= Текст для чтения =

+++

Рутилий Намациан. О возвращении в Рим.
(Перевод М. Грабарь-Пассек)
Годичный интервал, отделивший нас от “событий 11 сентября”, конечно, являет собой соблазн — трудно не присоединиться к многоголосому хору, подводящему итоги года, прожитого без башен-близнецов. Действительно, первое ощущение, посетившее в тот день, — ощущение неизбежности грандиозных перемен в мировой архитектуре, и, казалось бы, самое время зафиксировать их результаты. Что, однако, непросто.
То есть, разумеется, многое произошло — но как-то не многое изменилось. Калейдоскоп встряхнули, узор преобразовался, одно невеликое стеклышко (“Талибан”) вообще вылетело — и это все? Предчувствия нас обманули? “От него кровопролития ждали, а он чижика съел”?
Можно, конечно, счесть, что подводить даже промежуточные итоги еще рано, что трансформация мирового порядка продолжается и именно поэтому ее смысл ускользает от поспешного взгляда. Все верно, и тем не менее дело, как кажется, не совсем в этом. Дело в том, что перемены, и впрямь тектонического свойства, начались далеко не 11 сентября — контуры мира XXI века вырисовываются уже давно. И мир этот — империя. Империя Запада.
Разумеется, термин “империя” свободен здесь от какой-либо оценочной нагрузки. Это идеальный тип, используемый для именования и описания политических систем, удовлетворяющих следующим критериям:
— значительные территориальные размеры и связанная с ними, хотя и опосредованно, безграничность — потенциальная в плане реальной политики, но вполне актуальная как специфическая картина мира;
— этнополитическая неоднородность имперского пространства — и его сборка в единый организм путем создания особого режима взаимодействия центральной и периферийных элит и четкого отграничения унифицируемых зон социальной коммуникации от таких, где эта унификация нецелесообразна;
— присутствие в механизмах легитимации и в политической практике универсалистских ориентаций, вплоть до утверждения “космического суверенитета”[1] и предъявления претензий на вселенский смысл собственного бытия [2].

+++

= Данные =

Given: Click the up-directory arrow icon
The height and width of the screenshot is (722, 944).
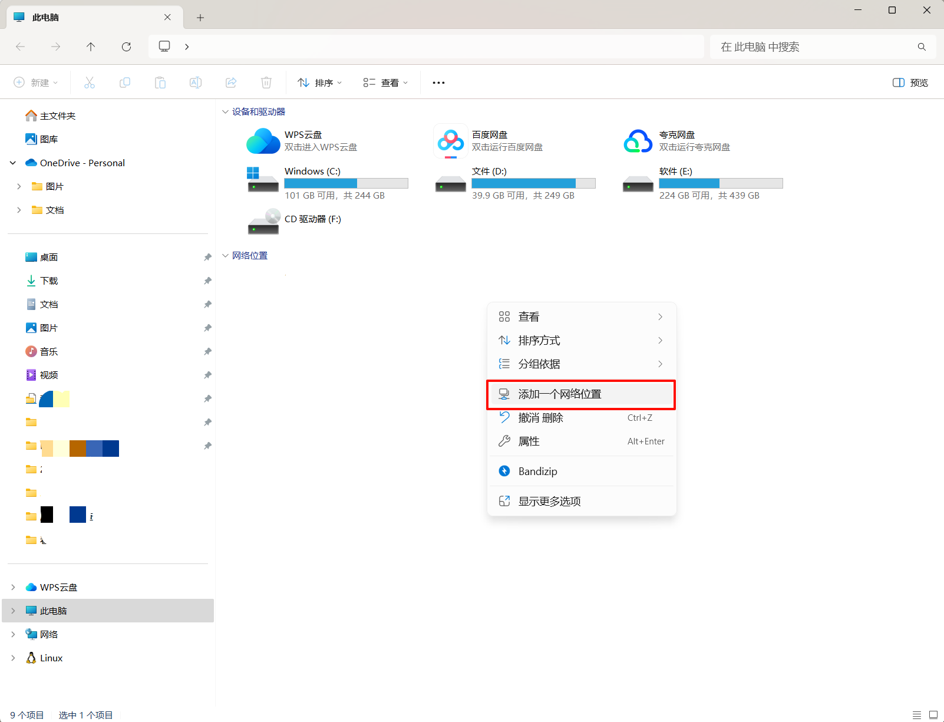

+++

= Задания для решения =
**a)** Ответьте на вопросы по тексту об империи и пометьте ответы теми же знаками.
(i) Чей перевод указан сразу под строкой с именем Рутилия Намациана?
(ii) Какое «стеклышко», по словам текста, вообще вылетело из калейдоскопа?
(iii) Чем назван термин «империя» в абзаце, где он объявлен свободным от оценочной нагрузки?
**b)** Пожалуйста, перепишите из текста об империи всё, начиная со слов «Годичный интервал, отделивший» и вплоть до слов «Что, однако, непросто.».

= Ответы =
**a)**
(i) М. Грабарь-Пассек.
(ii) «Талибан».
(iii) Идеальным типом, который используется для именования и описания политических систем.

**b)**
Годичный интервал, отделивший нас от “событий 11 сентября”, конечно, являет собой соблазн — трудно не присоединиться к многоголосому хору, подводящему итоги года, прожитого без башен-близнецов. Действительно, первое ощущение, посетившее в тот день, — ощущение неизбежности грандиозных перемен в мировой архитектуре, и, казалось бы, самое время зафиксировать их результаты. Что, однако, непросто.